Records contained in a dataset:
□ □ □ □
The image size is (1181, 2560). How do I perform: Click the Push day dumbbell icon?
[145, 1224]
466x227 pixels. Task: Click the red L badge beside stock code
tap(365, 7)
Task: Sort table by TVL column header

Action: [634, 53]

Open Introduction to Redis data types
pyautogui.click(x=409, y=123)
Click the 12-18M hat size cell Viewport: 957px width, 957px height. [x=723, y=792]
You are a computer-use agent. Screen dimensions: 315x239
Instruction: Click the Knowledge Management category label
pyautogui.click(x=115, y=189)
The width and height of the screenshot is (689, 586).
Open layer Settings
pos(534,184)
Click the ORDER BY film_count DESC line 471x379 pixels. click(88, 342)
□ □ □ □
_Required work_. Set down only the lines above that fall between the line holding "Task: Sort table by TVL column header" and the line holding "You are a computer-use", inclusive, keeping each exact.

_Output of the exercise_.
Task: Sort table by TVL column header

Action: [634, 53]

Open Introduction to Redis data types
pyautogui.click(x=409, y=123)
Click the 12-18M hat size cell Viewport: 957px width, 957px height. [x=723, y=792]
You are a computer-use agent. Screen dimensions: 315x239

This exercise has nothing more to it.